#### Goal
Please continue the response to the Op-Ed on U.S. involvement in the Mideast, which appears below ahead of the material. Pick up right after its final sentence.

#### Extracted text
▶

Mark Levine, a professor of history at UC Irvine, responds to The Times' Jan. 9 Op-Ed article, "The U.S.: MIA in the Mideast." Levine is also a distinguished visiting professor at the Center for Middle Eastern Studies at Lund University in Sweden and the author of the forthcoming book about the revolutions in the Arab world, "The Five Year Old Who Toppled a Pharaoh." If you would like to write a full-length response to a recent Times article, editorial or Op-Ed, here are our FAQs and submission policy.
Has the U.S. really gone MIA from the Mideast under President Obama? Apparently so, if your knowledge of the region comes from its surviving monarchs, autocrats and assorted military leaders.
These are the people to whom John Hannah, former national security advisor to Vice President Dick Cheney and the author of the Jan. 9 Op-Ed article, has been talking lately, and it seems they are not at all happy with Obama's "lack of resolve" in maintaining the decades-old "Pax Americana" that has been crucial to ensuring their hold on power.

◀

Data for locating words and elements
▶

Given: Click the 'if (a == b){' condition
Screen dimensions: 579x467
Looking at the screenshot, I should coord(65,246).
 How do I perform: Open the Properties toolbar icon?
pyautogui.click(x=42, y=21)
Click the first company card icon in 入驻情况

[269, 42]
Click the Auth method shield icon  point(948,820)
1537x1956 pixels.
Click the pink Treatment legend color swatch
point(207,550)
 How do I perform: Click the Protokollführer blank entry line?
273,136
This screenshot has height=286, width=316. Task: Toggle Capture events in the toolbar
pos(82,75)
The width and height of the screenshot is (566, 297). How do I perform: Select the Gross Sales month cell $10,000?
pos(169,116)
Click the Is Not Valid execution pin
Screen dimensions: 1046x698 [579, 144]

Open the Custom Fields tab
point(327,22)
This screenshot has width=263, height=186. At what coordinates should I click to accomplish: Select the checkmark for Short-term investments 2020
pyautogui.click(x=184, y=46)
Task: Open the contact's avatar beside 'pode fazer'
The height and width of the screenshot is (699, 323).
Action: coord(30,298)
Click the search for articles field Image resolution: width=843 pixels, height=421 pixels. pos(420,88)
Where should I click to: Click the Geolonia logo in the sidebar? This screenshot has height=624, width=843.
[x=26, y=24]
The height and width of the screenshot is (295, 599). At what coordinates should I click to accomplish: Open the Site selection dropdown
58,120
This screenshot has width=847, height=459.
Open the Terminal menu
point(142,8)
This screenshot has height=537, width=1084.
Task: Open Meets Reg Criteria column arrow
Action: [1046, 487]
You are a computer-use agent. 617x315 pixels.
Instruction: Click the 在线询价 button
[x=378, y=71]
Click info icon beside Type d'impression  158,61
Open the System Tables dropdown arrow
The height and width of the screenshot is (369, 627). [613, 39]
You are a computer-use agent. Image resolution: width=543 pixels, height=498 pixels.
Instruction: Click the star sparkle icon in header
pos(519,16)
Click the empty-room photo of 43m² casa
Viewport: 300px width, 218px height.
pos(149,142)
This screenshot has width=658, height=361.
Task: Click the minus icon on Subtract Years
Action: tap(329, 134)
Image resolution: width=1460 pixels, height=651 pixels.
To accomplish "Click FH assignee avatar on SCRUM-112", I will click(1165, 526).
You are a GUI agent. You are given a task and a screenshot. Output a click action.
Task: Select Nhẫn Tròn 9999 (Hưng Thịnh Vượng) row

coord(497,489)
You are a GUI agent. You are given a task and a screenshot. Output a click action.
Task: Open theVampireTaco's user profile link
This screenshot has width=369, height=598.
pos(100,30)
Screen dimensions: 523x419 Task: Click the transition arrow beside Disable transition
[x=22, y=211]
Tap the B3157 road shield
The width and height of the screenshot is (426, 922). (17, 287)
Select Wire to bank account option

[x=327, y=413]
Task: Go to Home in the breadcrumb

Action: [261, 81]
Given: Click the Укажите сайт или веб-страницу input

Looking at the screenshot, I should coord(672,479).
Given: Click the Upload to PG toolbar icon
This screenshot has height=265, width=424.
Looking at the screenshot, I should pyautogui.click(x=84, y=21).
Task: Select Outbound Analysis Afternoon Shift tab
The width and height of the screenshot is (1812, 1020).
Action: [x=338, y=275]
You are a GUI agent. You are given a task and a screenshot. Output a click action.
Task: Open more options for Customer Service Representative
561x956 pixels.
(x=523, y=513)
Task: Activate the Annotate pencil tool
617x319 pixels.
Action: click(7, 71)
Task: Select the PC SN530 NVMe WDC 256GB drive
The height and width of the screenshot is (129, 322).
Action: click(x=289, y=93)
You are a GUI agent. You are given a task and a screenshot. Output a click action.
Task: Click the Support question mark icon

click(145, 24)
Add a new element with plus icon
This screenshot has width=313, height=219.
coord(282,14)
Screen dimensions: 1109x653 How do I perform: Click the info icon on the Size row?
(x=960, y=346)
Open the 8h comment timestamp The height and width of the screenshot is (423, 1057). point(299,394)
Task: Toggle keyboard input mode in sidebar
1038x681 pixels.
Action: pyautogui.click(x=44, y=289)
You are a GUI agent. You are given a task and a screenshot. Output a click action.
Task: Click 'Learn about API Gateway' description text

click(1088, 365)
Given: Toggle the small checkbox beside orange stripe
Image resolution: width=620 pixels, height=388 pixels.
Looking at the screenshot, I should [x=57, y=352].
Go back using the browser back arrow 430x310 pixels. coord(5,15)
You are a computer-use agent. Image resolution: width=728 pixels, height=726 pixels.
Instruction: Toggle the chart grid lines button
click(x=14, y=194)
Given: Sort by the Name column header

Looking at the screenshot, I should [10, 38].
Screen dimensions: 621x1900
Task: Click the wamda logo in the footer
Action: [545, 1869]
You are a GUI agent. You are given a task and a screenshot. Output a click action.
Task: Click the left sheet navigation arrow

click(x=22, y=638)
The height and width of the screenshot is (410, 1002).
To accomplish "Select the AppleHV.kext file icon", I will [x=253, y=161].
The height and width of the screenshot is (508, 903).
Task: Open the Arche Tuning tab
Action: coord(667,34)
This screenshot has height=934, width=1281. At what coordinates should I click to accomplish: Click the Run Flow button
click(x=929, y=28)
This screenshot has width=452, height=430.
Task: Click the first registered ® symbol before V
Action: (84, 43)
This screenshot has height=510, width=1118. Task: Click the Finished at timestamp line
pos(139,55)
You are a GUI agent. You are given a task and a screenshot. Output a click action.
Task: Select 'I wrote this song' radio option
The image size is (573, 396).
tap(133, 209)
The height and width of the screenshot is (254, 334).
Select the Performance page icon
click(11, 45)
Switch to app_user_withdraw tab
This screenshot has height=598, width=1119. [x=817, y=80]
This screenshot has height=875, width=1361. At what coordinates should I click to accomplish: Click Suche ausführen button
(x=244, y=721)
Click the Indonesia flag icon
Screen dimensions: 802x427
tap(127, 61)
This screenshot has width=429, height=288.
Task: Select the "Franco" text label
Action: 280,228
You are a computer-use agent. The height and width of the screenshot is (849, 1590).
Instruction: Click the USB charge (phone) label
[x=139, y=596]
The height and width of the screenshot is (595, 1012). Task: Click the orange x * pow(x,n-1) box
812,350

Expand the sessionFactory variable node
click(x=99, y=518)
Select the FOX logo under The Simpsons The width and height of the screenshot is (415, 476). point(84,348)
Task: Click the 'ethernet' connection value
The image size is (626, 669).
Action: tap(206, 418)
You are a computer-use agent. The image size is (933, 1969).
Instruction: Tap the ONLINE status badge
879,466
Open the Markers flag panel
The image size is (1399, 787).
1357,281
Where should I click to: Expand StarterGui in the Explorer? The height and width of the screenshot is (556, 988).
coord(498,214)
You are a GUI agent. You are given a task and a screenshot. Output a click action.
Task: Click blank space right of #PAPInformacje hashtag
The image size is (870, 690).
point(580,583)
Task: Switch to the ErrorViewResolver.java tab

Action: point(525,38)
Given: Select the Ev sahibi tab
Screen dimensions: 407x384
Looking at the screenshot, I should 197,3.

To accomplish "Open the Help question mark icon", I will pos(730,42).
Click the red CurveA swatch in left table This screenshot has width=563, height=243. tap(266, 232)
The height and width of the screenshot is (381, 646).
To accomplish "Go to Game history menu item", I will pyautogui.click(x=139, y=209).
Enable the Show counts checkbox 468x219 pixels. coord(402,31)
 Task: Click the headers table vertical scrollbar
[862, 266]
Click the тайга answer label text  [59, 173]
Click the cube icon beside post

◀

#### Expected answer
Hannah would like us to consider the failures of Obama administration policy that have led to this perception, including "overblown promises" to end the Israeli-Palestinian conflict, "betraying" faithful clients such as deposed Egyptian leader Hosni Mubarak and failing to attack Iran. But the far more pertinent question is why Hannah is attempting to sell a narrative of American retreat that is so at odds with the realities on the ground.
Specifically, Hannah accuses Obama of being a "willing accomplice in the dismantling of a regional order ... that has been the linchpin of Mideast security for decades." In fact, at almost every turn, the president has done everything in his power to preserve the existing system. Setting aside the assassination of Osama bin Laden and other senior Al Qaeda and Taliban leaders and the surge in Afghanistan, Obama has continued and in many cases increased U.S. aid (most of it military) to clients such as Morocco and Jordan, sold tens of billions of dollars in advanced weaponry to Saudi Arabia and other Persian Gulf allies, tightened the economic screws on Iran and refused to punish Israel (and in fact just increased aid) despite its continued settlement expansion in the West Bank and East Jerusalem.
Most important, Obama has consistently refused to offer more than the weakest support for the pro-democracy forces in the region during the past year of revolutionary upheavals. Contrary to Hannah's claim, Obama never "betrayed" Mubarak. Rather, the sclerotic Mubarak so badly miscalculated the level of public anger at the regime's increasingly oppressive and corrupt behavior that the military leadership was forced to push him from power to protect its dominant position in the country.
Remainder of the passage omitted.